She grew up in the shadow of the nearby Miami projects in a small, three-bedroom home with as many as 15 relatives packed in at once. Her mother worked as a state foster care secretary for 32 years, a testament to the type of career security that generation relied on to raise their families. Cobb says her father was killed during a robbery in his home when she was 10 years old.
Cobb was the first in her family to get a college degree. When she was hired in June by HeavenSent Consultants Inc., she was thrust into the biggest job of her life. She had no experience in image consulting -- giving clients advice about how to dress and look better. But as operations manager, she handles accounting and vendor relations and oversees the company's three staffers. On occasion, she also teaches a welfare-to-work class sponsored by the firm.

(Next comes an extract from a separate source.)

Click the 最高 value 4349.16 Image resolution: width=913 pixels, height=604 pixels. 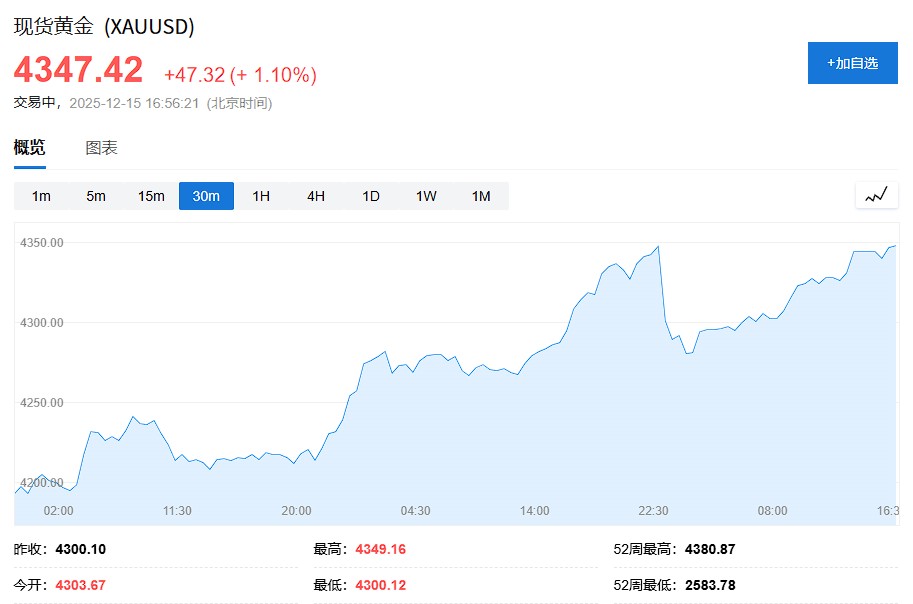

The job pays $2,000 a year more than what she earned before as an assistant director of human resources at Florida Memorial College. But Cobb didn't take the consulting job because of the money. What she was looking for, she said, was "room for growth," a job that promised the possibility of owning her own business one day. Cobb would like to start a temporary employment agency, and even has a name for it: K's Temporary Service.
"I want to change my life," she says, "so my children won't have to go through this."
By "this" she means the barrage of phone calls, demanding she write a check for her overdue car payments ($346 monthly). There's day care for Kennedy, her infant daughter, at $520 a month. The family's health-insurance premium is approaching $400 a month.